→ **Supplied records**
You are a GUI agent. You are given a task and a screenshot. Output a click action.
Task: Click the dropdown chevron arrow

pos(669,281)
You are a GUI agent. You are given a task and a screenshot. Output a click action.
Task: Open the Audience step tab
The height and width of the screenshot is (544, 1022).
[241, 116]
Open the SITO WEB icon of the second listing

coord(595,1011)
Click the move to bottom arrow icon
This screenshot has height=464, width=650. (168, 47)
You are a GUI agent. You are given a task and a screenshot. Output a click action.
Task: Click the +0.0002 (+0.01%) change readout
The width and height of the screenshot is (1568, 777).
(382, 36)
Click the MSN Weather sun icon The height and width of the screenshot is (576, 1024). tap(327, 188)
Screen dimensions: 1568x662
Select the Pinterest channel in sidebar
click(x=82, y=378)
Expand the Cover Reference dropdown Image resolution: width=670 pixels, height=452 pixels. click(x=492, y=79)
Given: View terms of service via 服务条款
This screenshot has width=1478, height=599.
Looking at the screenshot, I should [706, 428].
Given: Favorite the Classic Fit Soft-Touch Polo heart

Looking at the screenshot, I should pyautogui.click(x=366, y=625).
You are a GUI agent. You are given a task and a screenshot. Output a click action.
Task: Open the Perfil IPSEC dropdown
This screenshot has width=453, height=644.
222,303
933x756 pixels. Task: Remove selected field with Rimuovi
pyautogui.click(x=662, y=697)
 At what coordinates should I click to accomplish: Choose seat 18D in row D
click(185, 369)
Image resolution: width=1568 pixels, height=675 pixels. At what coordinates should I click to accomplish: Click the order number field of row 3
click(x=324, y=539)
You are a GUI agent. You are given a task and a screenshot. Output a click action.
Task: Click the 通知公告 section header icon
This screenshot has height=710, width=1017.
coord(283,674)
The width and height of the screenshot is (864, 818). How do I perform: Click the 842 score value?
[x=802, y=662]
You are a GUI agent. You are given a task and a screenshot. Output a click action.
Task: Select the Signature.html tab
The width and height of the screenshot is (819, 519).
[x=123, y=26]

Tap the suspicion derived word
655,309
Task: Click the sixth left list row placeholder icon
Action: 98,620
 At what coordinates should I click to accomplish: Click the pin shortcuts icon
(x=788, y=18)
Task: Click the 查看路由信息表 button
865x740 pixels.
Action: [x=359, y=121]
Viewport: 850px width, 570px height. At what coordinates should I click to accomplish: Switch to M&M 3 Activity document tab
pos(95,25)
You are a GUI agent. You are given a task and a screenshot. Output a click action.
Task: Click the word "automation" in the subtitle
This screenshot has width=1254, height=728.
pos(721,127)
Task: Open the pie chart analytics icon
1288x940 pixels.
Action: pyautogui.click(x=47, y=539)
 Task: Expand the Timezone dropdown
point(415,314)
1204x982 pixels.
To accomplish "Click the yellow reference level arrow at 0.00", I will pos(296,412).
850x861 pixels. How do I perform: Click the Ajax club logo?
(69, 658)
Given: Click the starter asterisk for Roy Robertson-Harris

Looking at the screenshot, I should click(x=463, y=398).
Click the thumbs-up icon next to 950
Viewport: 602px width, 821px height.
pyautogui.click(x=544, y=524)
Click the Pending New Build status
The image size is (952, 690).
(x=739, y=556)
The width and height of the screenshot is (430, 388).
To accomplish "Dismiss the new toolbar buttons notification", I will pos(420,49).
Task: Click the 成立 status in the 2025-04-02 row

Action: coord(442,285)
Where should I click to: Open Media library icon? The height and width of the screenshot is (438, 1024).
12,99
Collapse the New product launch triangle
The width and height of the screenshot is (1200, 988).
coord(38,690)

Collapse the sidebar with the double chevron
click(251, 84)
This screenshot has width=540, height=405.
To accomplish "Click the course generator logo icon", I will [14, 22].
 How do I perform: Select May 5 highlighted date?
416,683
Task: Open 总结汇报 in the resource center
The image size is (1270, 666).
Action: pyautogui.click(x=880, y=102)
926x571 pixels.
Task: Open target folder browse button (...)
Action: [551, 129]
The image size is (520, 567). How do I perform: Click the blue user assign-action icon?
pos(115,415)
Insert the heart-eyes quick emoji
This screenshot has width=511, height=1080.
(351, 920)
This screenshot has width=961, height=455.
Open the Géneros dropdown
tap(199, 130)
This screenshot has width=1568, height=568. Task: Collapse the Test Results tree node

→ **Assignment**
What is needed here is an exact copy of all the records above.

→ **Solution to this exercise**
You are a GUI agent. You are given a task and a screenshot. Output a click action.
Task: Click the dropdown chevron arrow

pos(669,281)
You are a GUI agent. You are given a task and a screenshot. Output a click action.
Task: Open the Audience step tab
The height and width of the screenshot is (544, 1022).
[241, 116]
Open the SITO WEB icon of the second listing

coord(595,1011)
Click the move to bottom arrow icon
This screenshot has height=464, width=650. (168, 47)
You are a GUI agent. You are given a task and a screenshot. Output a click action.
Task: Click the +0.0002 (+0.01%) change readout
The width and height of the screenshot is (1568, 777).
(382, 36)
Click the MSN Weather sun icon The height and width of the screenshot is (576, 1024). tap(327, 188)
Screen dimensions: 1568x662
Select the Pinterest channel in sidebar
click(x=82, y=378)
Expand the Cover Reference dropdown Image resolution: width=670 pixels, height=452 pixels. click(x=492, y=79)
Given: View terms of service via 服务条款
This screenshot has width=1478, height=599.
Looking at the screenshot, I should [706, 428].
Given: Favorite the Classic Fit Soft-Touch Polo heart

Looking at the screenshot, I should pyautogui.click(x=366, y=625).
You are a GUI agent. You are given a task and a screenshot. Output a click action.
Task: Open the Perfil IPSEC dropdown
This screenshot has width=453, height=644.
222,303
933x756 pixels. Task: Remove selected field with Rimuovi
pyautogui.click(x=662, y=697)
 At what coordinates should I click to accomplish: Choose seat 18D in row D
click(185, 369)
Image resolution: width=1568 pixels, height=675 pixels. At what coordinates should I click to accomplish: Click the order number field of row 3
click(x=324, y=539)
You are a GUI agent. You are given a task and a screenshot. Output a click action.
Task: Click the 通知公告 section header icon
This screenshot has height=710, width=1017.
coord(283,674)
The width and height of the screenshot is (864, 818). How do I perform: Click the 842 score value?
[x=802, y=662]
You are a GUI agent. You are given a task and a screenshot. Output a click action.
Task: Select the Signature.html tab
The width and height of the screenshot is (819, 519).
[x=123, y=26]

Tap the suspicion derived word
655,309
Task: Click the sixth left list row placeholder icon
Action: 98,620
 At what coordinates should I click to accomplish: Click the pin shortcuts icon
(x=788, y=18)
Task: Click the 查看路由信息表 button
865x740 pixels.
Action: [x=359, y=121]
Viewport: 850px width, 570px height. At what coordinates should I click to accomplish: Switch to M&M 3 Activity document tab
pos(95,25)
You are a GUI agent. You are given a task and a screenshot. Output a click action.
Task: Click the word "automation" in the subtitle
This screenshot has width=1254, height=728.
pos(721,127)
Task: Open the pie chart analytics icon
1288x940 pixels.
Action: pyautogui.click(x=47, y=539)
 Task: Expand the Timezone dropdown
point(415,314)
1204x982 pixels.
To accomplish "Click the yellow reference level arrow at 0.00", I will pos(296,412).
850x861 pixels. How do I perform: Click the Ajax club logo?
(69, 658)
Given: Click the starter asterisk for Roy Robertson-Harris

Looking at the screenshot, I should click(x=463, y=398).
Click the thumbs-up icon next to 950
Viewport: 602px width, 821px height.
pyautogui.click(x=544, y=524)
Click the Pending New Build status
The image size is (952, 690).
(x=739, y=556)
The width and height of the screenshot is (430, 388).
To accomplish "Dismiss the new toolbar buttons notification", I will pos(420,49).
Task: Click the 成立 status in the 2025-04-02 row

Action: coord(442,285)
Where should I click to: Open Media library icon? The height and width of the screenshot is (438, 1024).
12,99
Collapse the New product launch triangle
The width and height of the screenshot is (1200, 988).
coord(38,690)

Collapse the sidebar with the double chevron
click(251, 84)
This screenshot has width=540, height=405.
To accomplish "Click the course generator logo icon", I will [14, 22].
 How do I perform: Select May 5 highlighted date?
416,683
Task: Open 总结汇报 in the resource center
The image size is (1270, 666).
Action: pyautogui.click(x=880, y=102)
926x571 pixels.
Task: Open target folder browse button (...)
Action: [551, 129]
The image size is (520, 567). How do I perform: Click the blue user assign-action icon?
pos(115,415)
Insert the heart-eyes quick emoji
This screenshot has width=511, height=1080.
(351, 920)
This screenshot has width=961, height=455.
Open the Géneros dropdown
tap(199, 130)
This screenshot has width=1568, height=568. Task: Collapse the Test Results tree node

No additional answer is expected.